Exercise - Search the listing below for "Google". Copy each matching line.

Records for this task -
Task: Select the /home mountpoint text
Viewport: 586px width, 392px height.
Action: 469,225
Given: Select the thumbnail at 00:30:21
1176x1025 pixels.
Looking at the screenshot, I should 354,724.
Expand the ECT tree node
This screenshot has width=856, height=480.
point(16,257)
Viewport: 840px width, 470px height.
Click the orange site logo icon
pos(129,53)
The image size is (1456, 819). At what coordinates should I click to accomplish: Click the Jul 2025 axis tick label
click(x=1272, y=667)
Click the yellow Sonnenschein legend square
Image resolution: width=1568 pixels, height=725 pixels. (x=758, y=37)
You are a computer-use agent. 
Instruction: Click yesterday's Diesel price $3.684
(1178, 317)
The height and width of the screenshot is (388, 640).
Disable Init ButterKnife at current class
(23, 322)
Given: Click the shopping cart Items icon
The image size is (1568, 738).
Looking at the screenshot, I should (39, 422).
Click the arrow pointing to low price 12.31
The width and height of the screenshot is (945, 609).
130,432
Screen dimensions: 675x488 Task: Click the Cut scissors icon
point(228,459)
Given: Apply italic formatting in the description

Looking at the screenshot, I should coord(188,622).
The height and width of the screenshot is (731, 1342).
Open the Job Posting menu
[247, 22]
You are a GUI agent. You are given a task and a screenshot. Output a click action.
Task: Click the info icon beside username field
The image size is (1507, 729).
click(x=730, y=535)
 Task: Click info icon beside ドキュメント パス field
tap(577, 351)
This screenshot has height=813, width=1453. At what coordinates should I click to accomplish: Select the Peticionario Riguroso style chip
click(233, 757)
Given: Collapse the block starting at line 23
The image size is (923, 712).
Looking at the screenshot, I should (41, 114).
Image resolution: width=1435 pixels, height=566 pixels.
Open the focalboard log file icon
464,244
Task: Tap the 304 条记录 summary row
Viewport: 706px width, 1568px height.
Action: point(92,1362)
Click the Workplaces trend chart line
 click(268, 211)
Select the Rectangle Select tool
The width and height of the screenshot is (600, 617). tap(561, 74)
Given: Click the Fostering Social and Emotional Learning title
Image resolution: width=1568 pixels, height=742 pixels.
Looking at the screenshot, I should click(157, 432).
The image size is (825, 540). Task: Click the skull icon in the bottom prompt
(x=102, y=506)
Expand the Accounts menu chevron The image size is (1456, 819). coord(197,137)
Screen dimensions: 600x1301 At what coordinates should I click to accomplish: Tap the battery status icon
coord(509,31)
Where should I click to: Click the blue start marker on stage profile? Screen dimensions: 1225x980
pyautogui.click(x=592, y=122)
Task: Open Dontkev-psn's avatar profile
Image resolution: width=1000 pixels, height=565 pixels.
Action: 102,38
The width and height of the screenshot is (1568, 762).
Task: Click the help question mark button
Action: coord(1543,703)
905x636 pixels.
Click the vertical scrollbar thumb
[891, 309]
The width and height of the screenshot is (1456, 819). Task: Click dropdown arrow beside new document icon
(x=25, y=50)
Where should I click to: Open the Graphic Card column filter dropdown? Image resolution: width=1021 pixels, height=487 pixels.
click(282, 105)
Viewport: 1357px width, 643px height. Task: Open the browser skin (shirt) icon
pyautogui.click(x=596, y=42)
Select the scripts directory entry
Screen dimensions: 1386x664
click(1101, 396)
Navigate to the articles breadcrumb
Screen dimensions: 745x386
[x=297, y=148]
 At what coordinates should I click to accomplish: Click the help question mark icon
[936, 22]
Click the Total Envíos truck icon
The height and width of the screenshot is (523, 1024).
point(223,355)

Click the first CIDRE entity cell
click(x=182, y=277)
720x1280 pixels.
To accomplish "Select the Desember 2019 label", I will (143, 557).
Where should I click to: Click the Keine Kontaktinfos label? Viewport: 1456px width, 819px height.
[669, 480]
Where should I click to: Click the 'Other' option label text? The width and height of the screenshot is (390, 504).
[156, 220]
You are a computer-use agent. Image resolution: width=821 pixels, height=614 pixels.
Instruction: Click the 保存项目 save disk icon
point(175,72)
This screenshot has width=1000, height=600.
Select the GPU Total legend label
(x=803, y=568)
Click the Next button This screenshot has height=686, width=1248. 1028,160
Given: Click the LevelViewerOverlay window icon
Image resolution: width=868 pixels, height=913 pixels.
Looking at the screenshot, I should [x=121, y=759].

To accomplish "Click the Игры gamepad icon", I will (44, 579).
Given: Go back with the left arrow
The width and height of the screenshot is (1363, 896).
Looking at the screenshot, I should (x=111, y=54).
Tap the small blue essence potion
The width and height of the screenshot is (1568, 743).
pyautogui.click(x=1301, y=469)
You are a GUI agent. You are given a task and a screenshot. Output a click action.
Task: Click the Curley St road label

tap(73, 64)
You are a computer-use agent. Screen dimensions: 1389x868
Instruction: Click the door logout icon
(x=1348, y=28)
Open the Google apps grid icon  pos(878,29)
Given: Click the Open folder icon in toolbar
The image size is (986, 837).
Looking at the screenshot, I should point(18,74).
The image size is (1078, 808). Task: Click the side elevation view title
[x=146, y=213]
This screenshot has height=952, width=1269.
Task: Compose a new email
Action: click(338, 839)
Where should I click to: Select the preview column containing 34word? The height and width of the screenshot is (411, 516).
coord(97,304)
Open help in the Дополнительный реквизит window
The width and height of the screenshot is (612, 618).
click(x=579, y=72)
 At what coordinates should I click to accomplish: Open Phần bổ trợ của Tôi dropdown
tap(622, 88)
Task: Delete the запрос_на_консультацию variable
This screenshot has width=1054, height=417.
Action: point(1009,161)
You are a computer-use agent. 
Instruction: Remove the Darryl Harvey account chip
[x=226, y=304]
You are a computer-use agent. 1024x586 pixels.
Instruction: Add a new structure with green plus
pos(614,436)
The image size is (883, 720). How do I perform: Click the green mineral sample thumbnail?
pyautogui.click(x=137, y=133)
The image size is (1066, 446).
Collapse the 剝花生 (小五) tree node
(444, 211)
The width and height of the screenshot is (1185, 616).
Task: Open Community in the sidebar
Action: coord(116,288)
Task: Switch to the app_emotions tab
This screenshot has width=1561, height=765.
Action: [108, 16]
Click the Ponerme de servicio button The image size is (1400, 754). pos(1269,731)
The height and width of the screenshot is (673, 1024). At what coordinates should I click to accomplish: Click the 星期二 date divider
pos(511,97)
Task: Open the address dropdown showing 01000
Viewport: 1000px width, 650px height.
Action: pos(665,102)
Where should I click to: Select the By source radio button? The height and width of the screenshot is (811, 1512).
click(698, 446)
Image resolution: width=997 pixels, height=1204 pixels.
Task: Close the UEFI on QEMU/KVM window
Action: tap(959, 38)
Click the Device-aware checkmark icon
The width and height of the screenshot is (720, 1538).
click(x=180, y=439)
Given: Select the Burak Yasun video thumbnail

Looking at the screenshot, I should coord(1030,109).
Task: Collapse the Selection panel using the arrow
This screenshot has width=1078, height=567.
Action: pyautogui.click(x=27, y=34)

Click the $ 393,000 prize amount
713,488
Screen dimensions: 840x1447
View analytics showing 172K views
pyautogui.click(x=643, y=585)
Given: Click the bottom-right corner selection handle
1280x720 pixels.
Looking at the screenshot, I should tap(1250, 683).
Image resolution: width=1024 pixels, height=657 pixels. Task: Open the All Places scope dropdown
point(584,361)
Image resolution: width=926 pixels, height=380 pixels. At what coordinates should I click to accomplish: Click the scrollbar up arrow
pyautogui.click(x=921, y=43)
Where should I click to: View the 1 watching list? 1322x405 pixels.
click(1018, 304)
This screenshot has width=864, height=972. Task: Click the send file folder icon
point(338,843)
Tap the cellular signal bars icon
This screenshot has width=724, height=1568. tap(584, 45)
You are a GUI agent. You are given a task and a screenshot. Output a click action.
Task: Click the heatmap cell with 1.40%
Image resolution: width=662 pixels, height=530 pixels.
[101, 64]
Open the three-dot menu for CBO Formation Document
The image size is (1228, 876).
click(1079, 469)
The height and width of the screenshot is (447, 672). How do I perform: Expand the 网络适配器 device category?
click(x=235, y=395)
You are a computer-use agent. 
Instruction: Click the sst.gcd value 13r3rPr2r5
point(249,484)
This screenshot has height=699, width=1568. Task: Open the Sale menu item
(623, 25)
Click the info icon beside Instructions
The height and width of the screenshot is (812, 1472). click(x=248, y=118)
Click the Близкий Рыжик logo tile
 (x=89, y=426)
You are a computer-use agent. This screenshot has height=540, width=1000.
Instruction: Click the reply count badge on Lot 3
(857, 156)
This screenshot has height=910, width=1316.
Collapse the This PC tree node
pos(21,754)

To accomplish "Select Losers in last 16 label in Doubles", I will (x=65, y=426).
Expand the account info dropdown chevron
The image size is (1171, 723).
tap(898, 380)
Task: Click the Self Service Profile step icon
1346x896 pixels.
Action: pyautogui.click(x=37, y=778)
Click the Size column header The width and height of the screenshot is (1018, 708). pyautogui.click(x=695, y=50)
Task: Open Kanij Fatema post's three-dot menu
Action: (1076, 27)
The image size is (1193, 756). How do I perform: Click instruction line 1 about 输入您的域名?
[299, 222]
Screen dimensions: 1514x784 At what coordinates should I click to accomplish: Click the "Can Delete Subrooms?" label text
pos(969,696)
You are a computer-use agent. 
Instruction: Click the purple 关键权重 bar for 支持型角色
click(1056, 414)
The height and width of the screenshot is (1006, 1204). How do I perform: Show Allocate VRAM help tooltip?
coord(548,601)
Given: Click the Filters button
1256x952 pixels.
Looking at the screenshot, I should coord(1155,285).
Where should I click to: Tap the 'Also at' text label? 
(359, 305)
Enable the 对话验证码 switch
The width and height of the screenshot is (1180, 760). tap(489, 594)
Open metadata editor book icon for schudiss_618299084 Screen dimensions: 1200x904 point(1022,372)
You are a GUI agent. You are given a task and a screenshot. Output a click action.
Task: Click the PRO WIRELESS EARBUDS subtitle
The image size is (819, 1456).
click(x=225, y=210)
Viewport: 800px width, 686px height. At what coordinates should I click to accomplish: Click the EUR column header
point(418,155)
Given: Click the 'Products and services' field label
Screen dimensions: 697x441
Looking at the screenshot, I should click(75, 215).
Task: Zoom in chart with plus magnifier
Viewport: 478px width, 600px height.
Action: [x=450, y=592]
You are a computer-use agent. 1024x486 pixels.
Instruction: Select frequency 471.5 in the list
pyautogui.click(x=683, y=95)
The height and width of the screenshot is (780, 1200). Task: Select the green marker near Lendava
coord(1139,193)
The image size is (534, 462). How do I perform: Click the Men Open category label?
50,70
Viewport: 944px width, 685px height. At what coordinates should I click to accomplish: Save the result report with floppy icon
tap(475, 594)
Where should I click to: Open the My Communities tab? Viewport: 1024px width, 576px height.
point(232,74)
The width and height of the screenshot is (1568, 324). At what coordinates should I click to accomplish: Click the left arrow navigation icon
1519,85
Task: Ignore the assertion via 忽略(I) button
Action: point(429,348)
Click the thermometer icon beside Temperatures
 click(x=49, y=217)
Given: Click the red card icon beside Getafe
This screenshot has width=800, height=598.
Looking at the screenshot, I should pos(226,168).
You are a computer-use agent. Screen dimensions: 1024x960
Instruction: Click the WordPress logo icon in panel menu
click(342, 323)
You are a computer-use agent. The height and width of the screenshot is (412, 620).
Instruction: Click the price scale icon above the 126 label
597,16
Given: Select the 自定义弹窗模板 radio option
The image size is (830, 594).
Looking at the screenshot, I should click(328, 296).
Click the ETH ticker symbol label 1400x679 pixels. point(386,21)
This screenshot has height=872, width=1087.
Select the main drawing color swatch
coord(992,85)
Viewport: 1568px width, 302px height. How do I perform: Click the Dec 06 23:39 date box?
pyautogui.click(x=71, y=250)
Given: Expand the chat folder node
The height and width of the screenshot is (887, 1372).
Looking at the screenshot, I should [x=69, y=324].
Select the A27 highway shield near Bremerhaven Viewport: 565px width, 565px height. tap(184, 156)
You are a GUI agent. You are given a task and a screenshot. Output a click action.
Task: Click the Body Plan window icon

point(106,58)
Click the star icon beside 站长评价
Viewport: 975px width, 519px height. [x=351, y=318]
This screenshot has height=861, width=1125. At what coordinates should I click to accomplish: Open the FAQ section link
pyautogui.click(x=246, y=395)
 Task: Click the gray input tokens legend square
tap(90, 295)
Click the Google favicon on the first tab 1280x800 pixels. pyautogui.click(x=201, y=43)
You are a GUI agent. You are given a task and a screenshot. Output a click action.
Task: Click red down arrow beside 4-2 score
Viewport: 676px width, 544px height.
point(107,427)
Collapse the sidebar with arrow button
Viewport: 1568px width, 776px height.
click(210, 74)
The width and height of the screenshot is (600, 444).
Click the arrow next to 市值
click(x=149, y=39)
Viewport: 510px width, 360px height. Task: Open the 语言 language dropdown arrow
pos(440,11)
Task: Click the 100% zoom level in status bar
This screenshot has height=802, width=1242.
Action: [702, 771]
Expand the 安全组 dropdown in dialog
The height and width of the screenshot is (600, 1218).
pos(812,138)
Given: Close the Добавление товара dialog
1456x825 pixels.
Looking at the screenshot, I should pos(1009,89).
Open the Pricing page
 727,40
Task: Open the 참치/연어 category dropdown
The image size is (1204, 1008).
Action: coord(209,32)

Task solution -
Open the Google apps grid icon  pos(878,29)
Click the Google favicon on the first tab 1280x800 pixels. pyautogui.click(x=201, y=43)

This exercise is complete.